Commodities markets have been roiled because Russia is the second-biggest oil exporter and the third-biggest supplier of nickel, which is used in electric car batteries, stainless steel and other products. Russia and Ukraine also are among the biggest global sellers of wheat.
Nickel prices doubled on March 8 to more than $100,000 per metric ton, prompting the London Metal Exchange to suspend trading. The exchange said it did not expect to resume trading before March 11 and was considering imposing limits on price fluctuations when it does.
A major Chinese producer of nickel and stainless steel, Tsingshan Group, faces potential losses of billions of dollars on futures contracts, The Asian Wall Street Journal and Bloomberg News reported.

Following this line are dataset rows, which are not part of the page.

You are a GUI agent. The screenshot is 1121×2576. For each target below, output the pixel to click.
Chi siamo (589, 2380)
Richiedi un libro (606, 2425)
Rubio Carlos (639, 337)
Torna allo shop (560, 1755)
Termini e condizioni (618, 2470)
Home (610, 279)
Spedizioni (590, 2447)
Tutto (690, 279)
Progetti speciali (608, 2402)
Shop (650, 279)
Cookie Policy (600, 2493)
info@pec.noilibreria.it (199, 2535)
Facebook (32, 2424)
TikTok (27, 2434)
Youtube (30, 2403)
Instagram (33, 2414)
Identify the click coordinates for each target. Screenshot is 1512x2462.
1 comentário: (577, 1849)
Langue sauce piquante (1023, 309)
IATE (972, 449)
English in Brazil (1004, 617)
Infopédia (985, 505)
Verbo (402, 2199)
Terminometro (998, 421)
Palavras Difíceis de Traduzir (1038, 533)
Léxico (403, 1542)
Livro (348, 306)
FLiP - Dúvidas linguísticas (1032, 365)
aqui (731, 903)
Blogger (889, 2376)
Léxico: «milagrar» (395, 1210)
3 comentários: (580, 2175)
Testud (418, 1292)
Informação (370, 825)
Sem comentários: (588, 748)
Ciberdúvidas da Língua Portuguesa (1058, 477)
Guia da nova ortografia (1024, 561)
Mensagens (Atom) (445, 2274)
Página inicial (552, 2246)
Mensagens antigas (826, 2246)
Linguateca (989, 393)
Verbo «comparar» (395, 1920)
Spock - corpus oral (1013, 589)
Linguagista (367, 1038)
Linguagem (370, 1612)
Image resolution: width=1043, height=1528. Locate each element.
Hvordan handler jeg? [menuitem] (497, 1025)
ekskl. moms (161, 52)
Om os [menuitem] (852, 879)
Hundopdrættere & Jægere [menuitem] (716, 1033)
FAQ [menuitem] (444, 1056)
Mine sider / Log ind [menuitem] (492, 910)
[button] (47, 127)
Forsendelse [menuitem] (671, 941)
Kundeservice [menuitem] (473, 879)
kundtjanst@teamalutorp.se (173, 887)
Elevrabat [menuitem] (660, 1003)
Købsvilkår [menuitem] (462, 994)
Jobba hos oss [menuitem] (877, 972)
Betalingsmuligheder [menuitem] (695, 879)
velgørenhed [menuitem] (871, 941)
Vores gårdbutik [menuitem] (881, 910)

Major brands have continued to pull out of Russia, with fast food giant McDonald’s, beverage corporations Coca-Cola and PepsiCo, coffee chain Starbucks, energy behemoth General Electric, Universal Music Group and brewer Heineken among the latest to join the international chorus of outrage.
Adidas has said it would temporarily shutter its stores in Russia as well as closing its e-commerce business, following rivals like Nike and Puma. The sportswear maker had already announced it was suspending its contract with the Russian Football Union.
Meanwhile, the Central Bank of the Russian Federation sharply tightened currency restrictions in ways not seen since Soviet times. It ordered the country’s commercial banks to cap the amount clients can withdraw from their hard currency deposits at $10,000 in U.S. dollars. Any withdrawals above that amount would be converted to rubles at the current exchange rates.